Translation or interpreting?

Translation is often conceived as a mere exchange of words from one language to another. As a language school, HLS understands the complexity of such process, which involves a proficient knowledge of languages, cultural awareness and many other skills. However, while this might sound quite unusual, often people don’t know the difference between a translator and an interpreter.

Translation and interpreting are two closely related linguistic disciplines, which are therefore usually confused by laypeople, who consider them interchangeable concepts. However, this is not the case at all. As a matter of fact, rarely are these activities performed by the same people, as they require different skills, training, language knowledge and aptitudes.

Generally speaking, the main difference lies in the medium, or rather, in how the process is performed. Translators work on written texts, while interpreters work orally. As professionals, they do share certain features, such as an inquisitive nature, a deep love for language and a vast knowledge of at least more than one language, as well as of the subject matter. More specifically, translators’ main skills encompass the ability to comprehend the source text and the culture of the source language. To do this, translators can draw from a set of tools, such as dictionaries and reference materials in order to ensure a good degree of fidelity and accuracy as well as appropriate rendering. More importantly, translators need to be excellent writers and proper “artists of the word” in their mother tongue. However, they should not be intended as those writers who have time to look up words in dictionaries for hours and hours.
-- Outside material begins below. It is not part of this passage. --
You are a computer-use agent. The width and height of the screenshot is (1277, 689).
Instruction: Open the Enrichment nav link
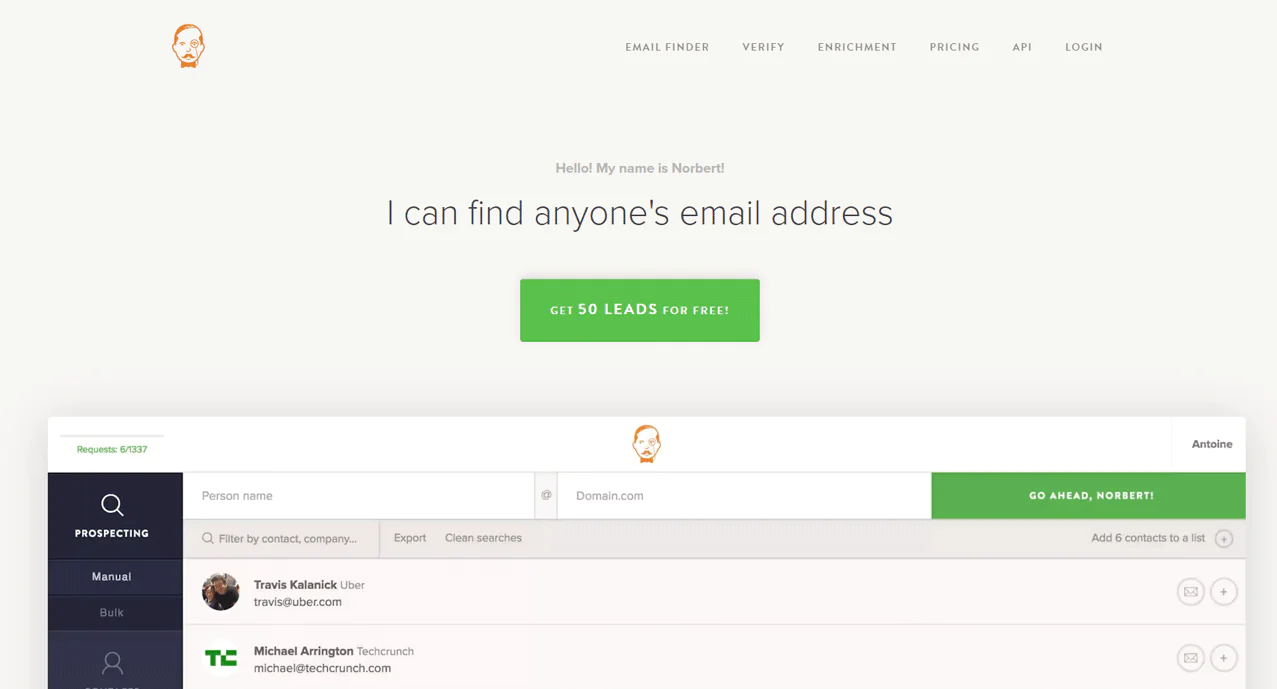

This is a mere theoretical construct that does no longer exist, as they do have deadlines and have to conform to the needs of the industry.

Quite differently, interpreters are required to translate speeches in both directions on the spot, an activity which requires a completely different set of skills, such as mental agility, self-control, public speaking. On top of that, excellent comprehension skills of both languages is instrumental to processing and rendering concepts said by the speaker. Not to mention the hardships of interpreting idioms, wordplays and irony into statements that the target audience will understand. There are various modes of interpreting or sub-areas, simultaneous (while the speaker speaks) consecutive (after the speech), liaison (interview mode), chuchotage (whispering), which also require different sub-skills.

Both professions are quite difficult and challenging, but they do have some perks; in fact, translators and interpreters, mostly before specializing, learn new things on a variety of subjects, which makes this job a never-ending discovery. Moreover, switching languages is frequently considered a cognitive boost that may help as a protection against dementia and other cognitive diseases. This is good news for bilinguals too, who, by the way, are erroneously thought to be natural translators and interpreters. Nevertheless, as we said before, there are many other skills that have to be developed to work in these fields, although being bilingual is definitely a good way to start!